Unscrupulous methods of debt collection have abounded across China. More than 100 cases of loan sharks forcing young women college students in China to hand over naked selfies surfaced in 2016 to ensure they would pay money back.

“They even offer loans to students without repayment abilities,” said Guo. “We insist on applying unified regulation by business activities and stand firmly against regulatory arbitrage.”

Du Xiaoman, formerly known as Baidu Finance, has said in news releases that it has lent to students and farmers. One of its brands, Umoney which means ‘Happy to Spend’ in Chinese, markets to youngsters which needs only as little as 30 seconds to get approval.
Beijing-based regulators published a set of draft rules on November 2 capping loans by the country’s 7,227 microlenders to individuals and small businesses. In a one-two punch, regulators followed up with anti-monopoly laws on November 10, targeting bundled sales by Big Tech platforms and excessive price discrimination.

Regulators are following up on their initial broadside attack on market abuses of power. China is drafting tougher legislation to enhance the protection of individuals’ information as well as robust financial data security regulation.

“Chinese government has made [an] effort to plug the holes,” said Guo. “All these [new rules] aim to build effective protection and prevent data leak and abuse.”

More than 90 per cent of China’s banking transactions have moved online.
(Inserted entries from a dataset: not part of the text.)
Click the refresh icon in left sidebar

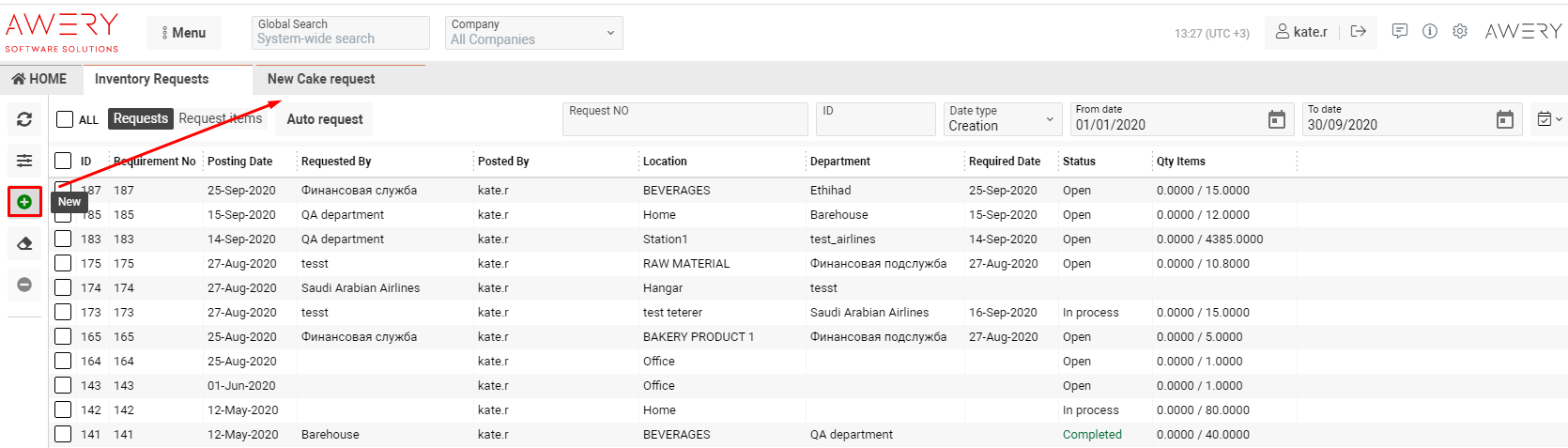[24, 119]
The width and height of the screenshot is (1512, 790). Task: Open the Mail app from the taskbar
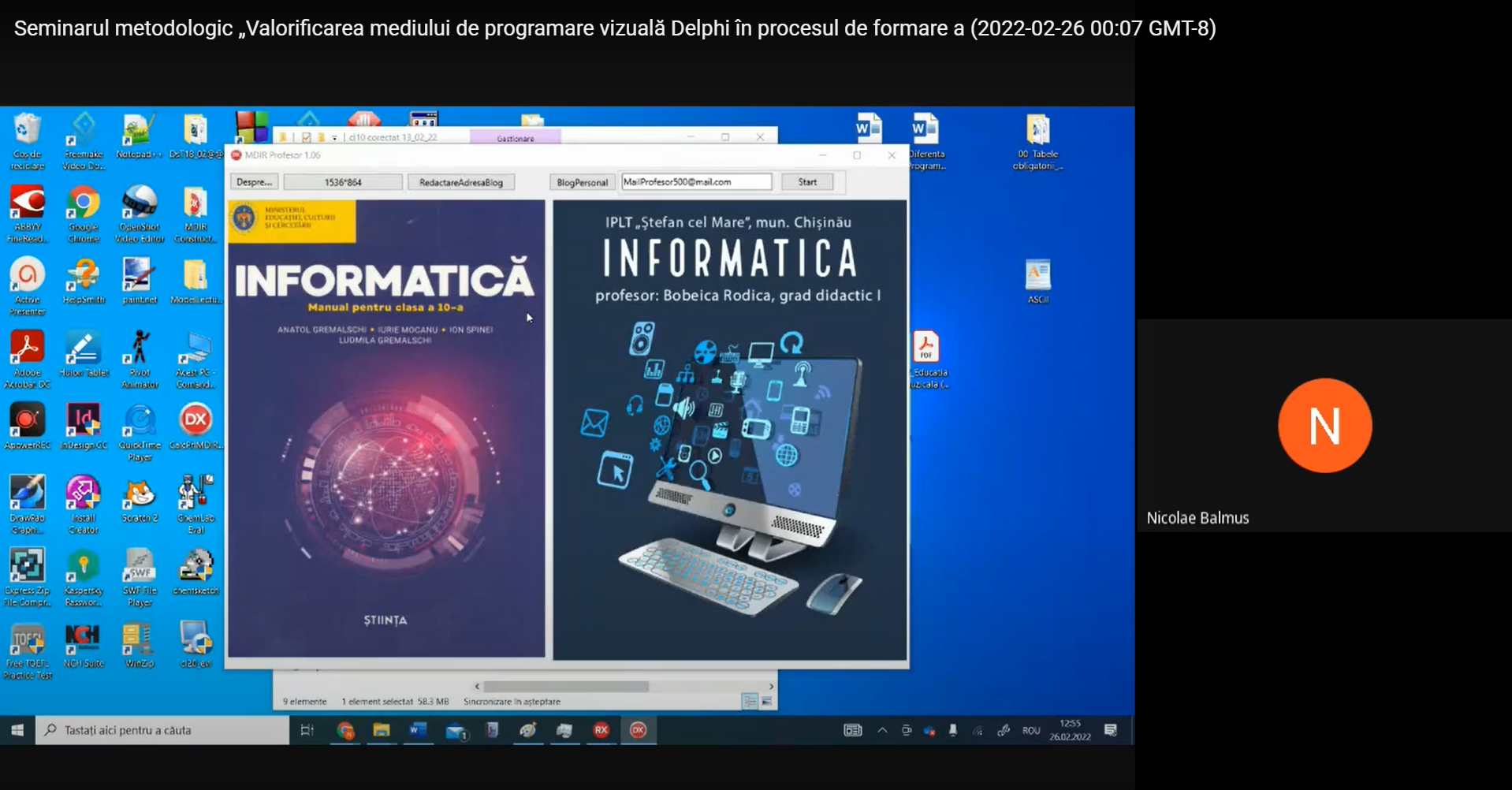(x=456, y=731)
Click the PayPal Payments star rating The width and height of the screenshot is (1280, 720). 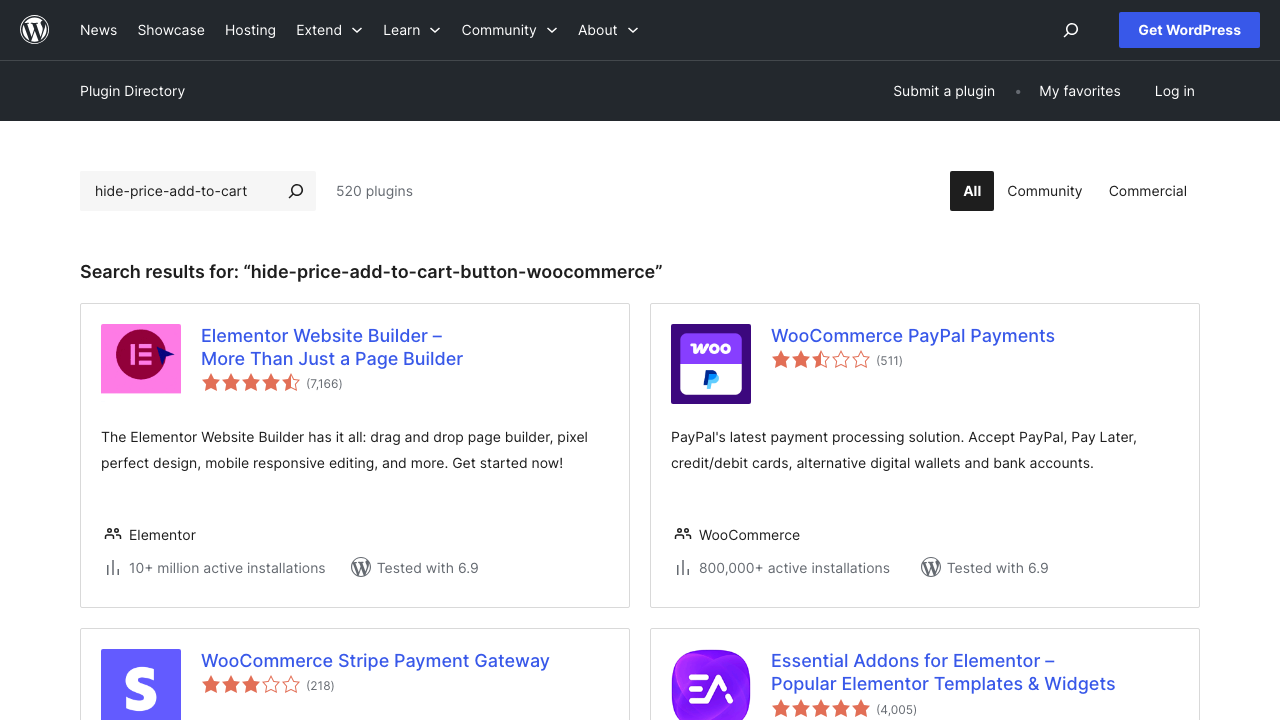821,359
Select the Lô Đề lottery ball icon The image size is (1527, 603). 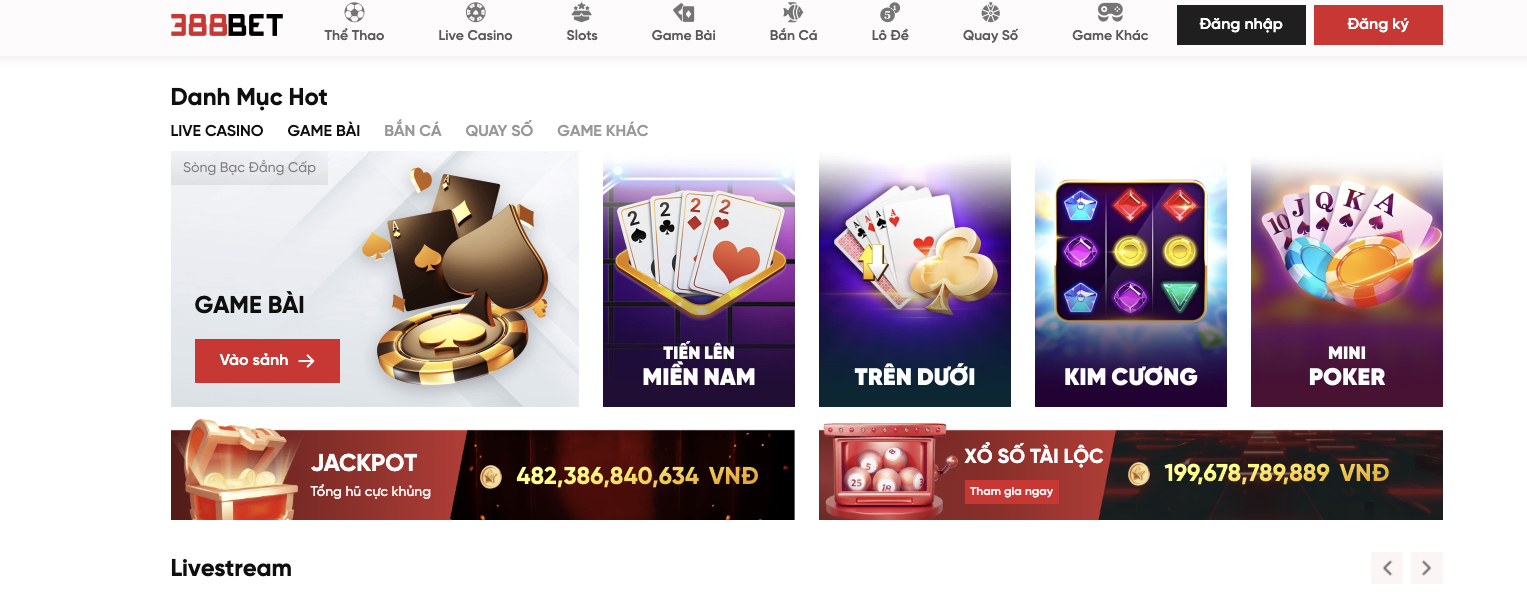point(890,13)
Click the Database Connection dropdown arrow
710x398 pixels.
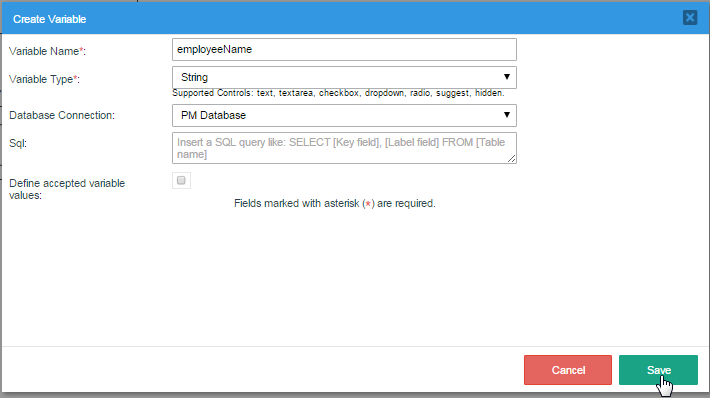pyautogui.click(x=507, y=115)
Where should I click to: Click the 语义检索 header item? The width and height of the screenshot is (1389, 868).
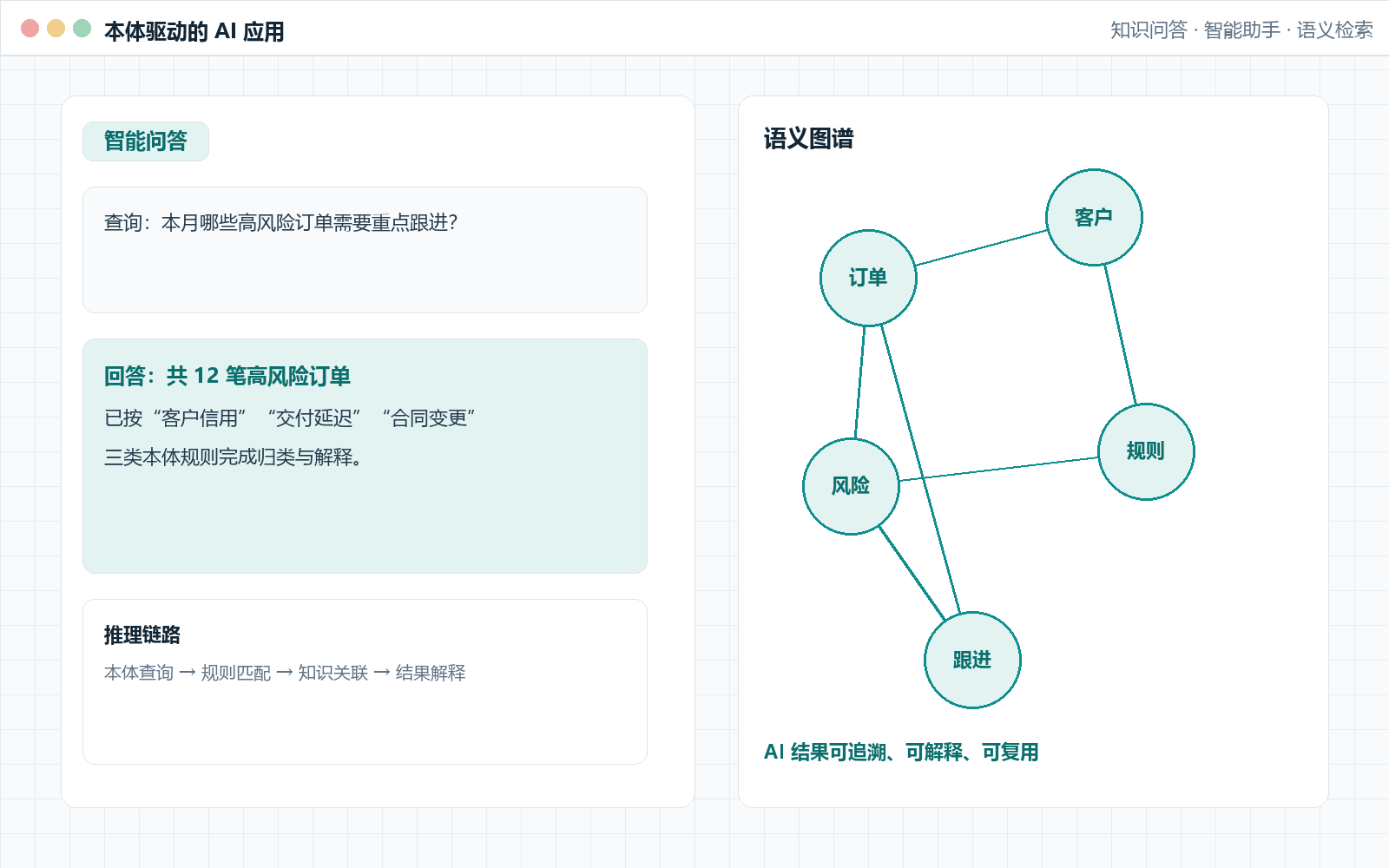click(x=1335, y=30)
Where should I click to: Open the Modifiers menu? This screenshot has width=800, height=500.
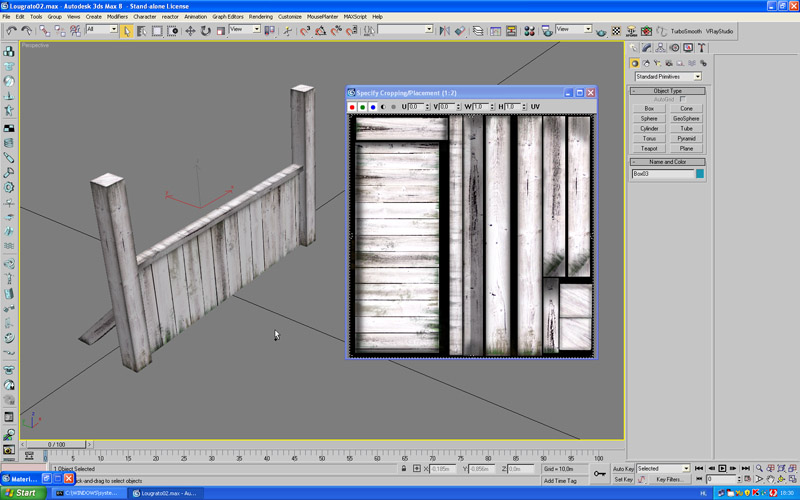pyautogui.click(x=117, y=17)
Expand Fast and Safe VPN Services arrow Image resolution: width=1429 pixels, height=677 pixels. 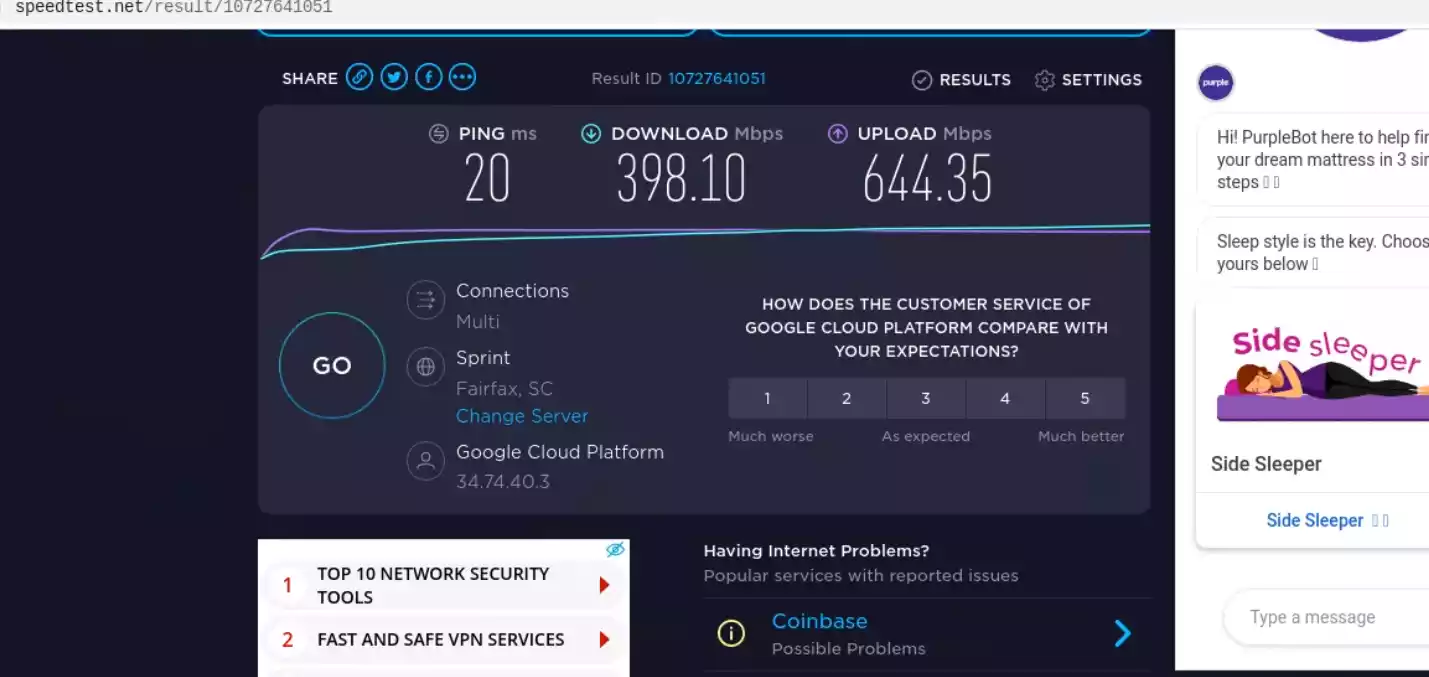[x=604, y=639]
Photo: SCMP

A key driver in this push is fear about cyber resiliency as finance shifts online, from defence against hackers and malware to outages caused by the heavy drain on electricity.

More than 90 per cent of China’s banking transactions have moved online, said Guo adding that compared with conventional risks, cyber risks spread faster and wider and have a greater impact.

Guo said that China’s regulators will seek to understand if Big Tech has blocked the entrance of newcomers into the market; if Big Tech has collected data improperly and if platforms had misled customers and refused to disclose information that should be made public.

Mobile payments are “key financial infrastructure with public interests at stake”, said Guo.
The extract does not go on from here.